# [The task]
Turn everything from the line containing "The height and" down to the line containing "coord(206,237)" into a two-column CSV with the headers text and answer, one row per item. Put each field in quotes, replace line breaks with spaces, and leave out the pictures.

Item-finding records:
--

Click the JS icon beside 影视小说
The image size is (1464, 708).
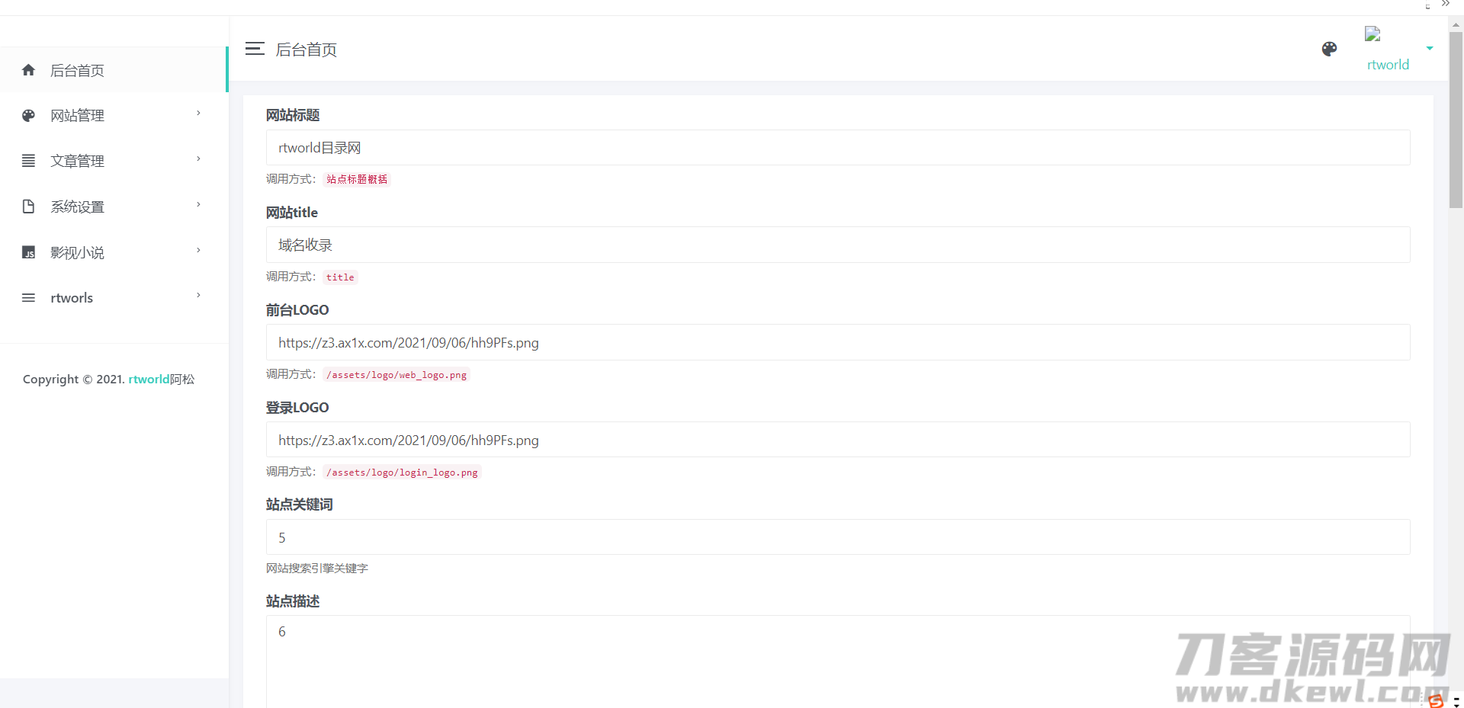(x=29, y=252)

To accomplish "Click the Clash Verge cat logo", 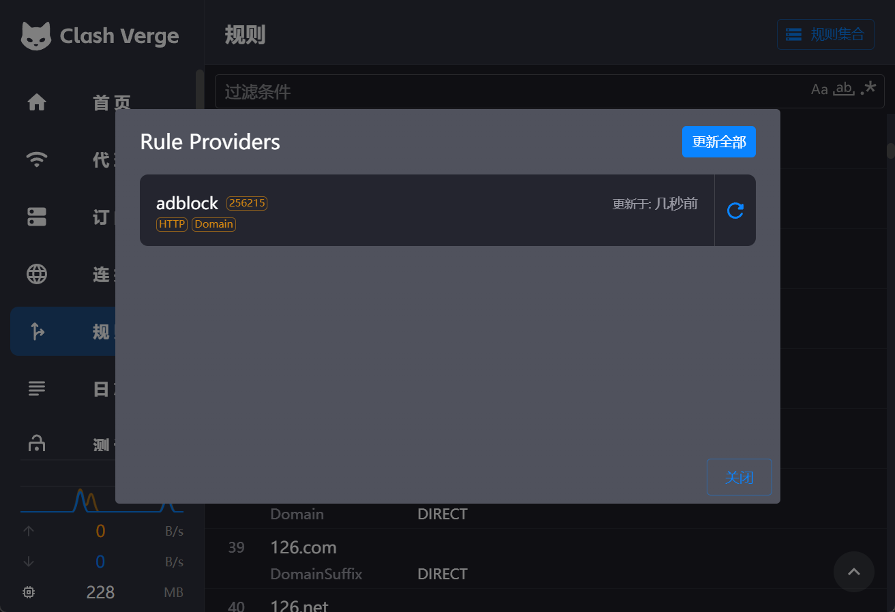I will 36,36.
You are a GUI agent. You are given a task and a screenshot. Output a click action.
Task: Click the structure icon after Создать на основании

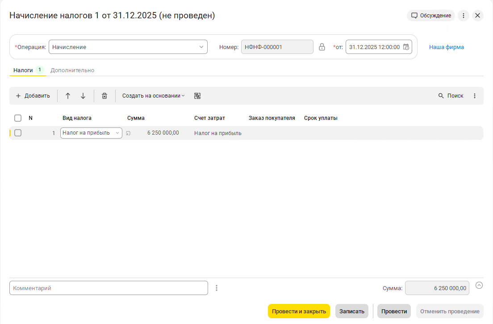click(197, 96)
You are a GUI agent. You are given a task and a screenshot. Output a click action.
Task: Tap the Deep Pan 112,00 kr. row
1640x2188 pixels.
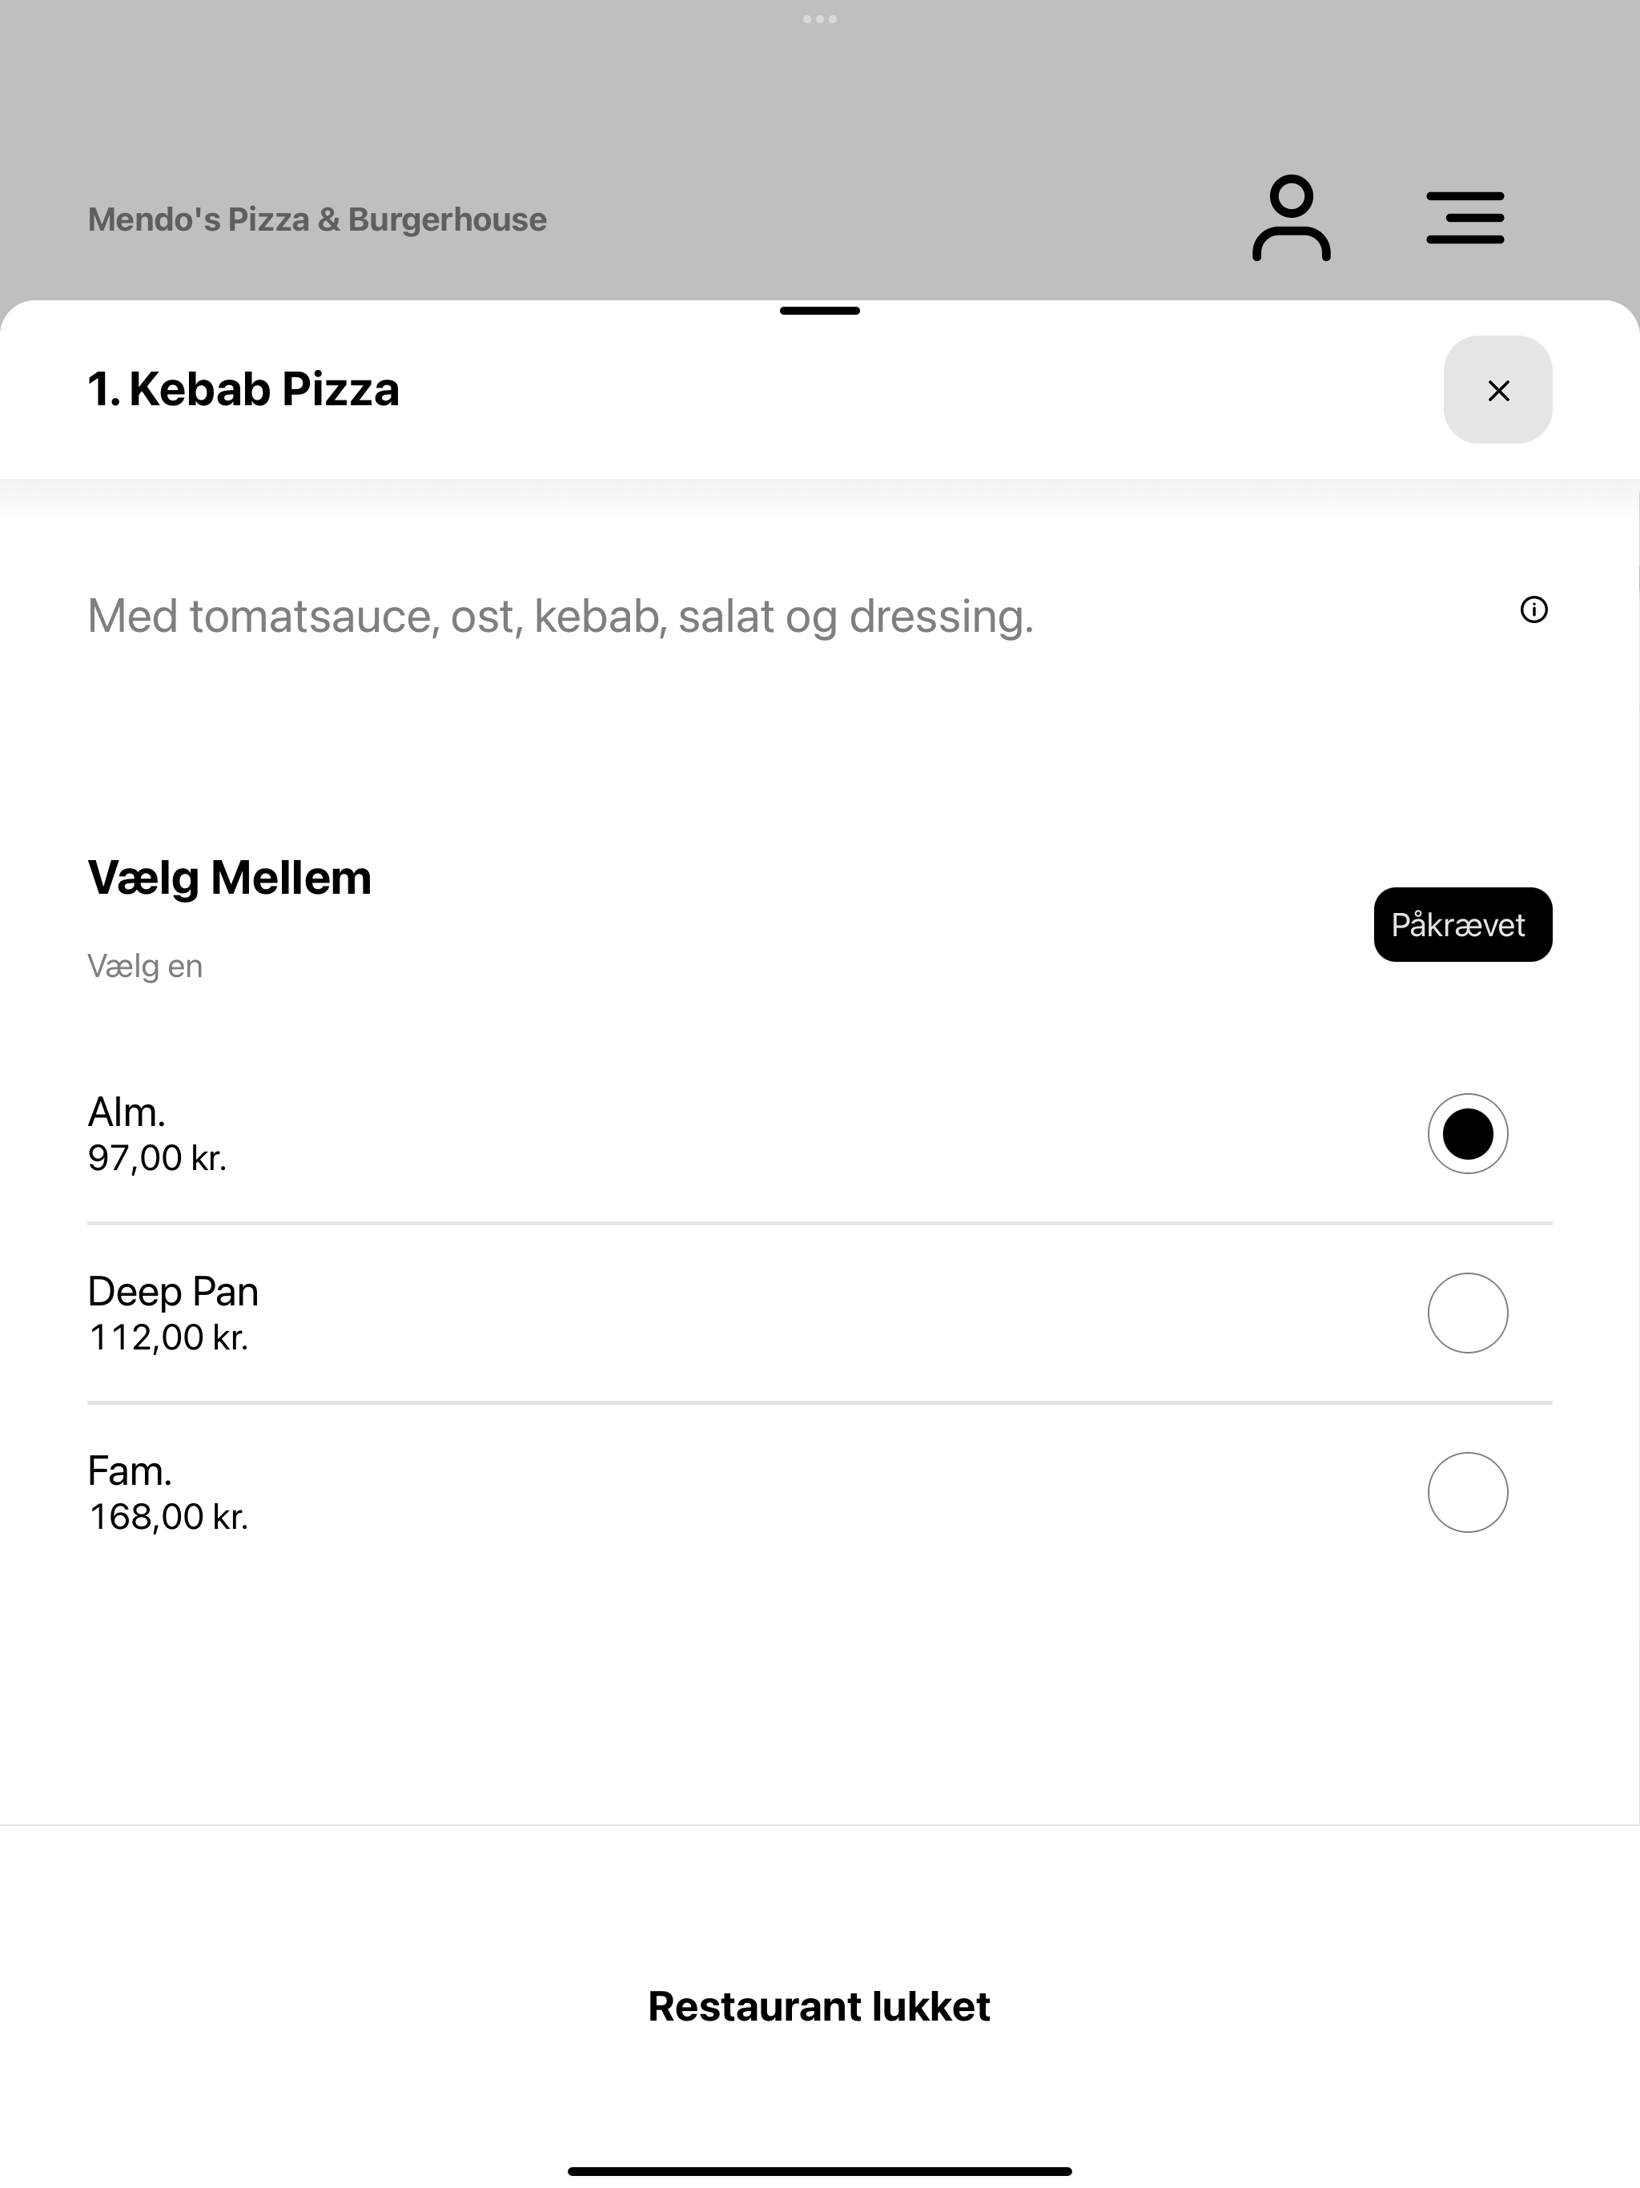click(x=820, y=1314)
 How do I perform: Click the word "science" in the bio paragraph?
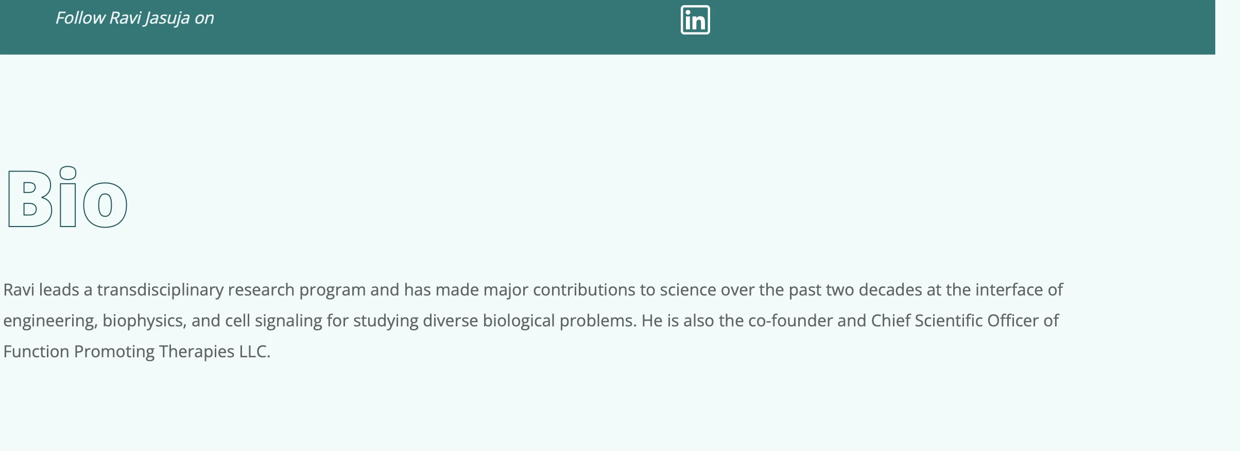click(687, 290)
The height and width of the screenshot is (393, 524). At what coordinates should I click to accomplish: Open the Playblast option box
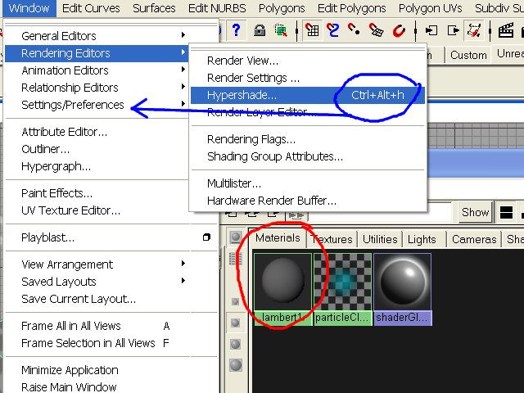coord(206,237)
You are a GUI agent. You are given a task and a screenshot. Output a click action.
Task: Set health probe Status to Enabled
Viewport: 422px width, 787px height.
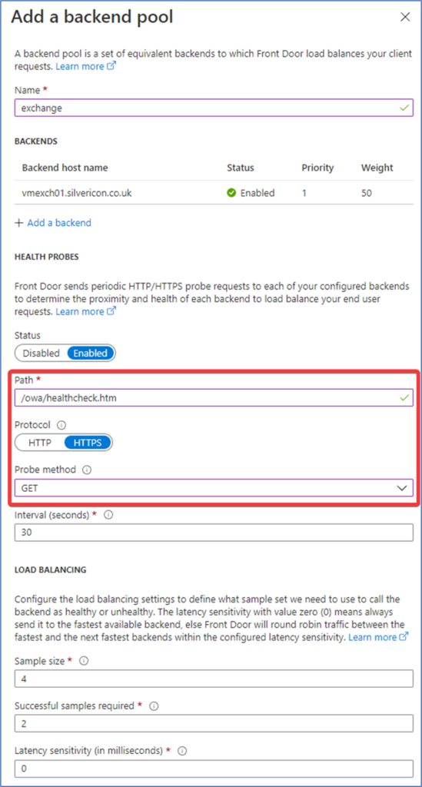click(91, 353)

--

# [Result]
text,answer
"The height and width of the screenshot is (393, 524). At what coordinates should I click to accomplish: Open the Playblast option box","coord(206,237)"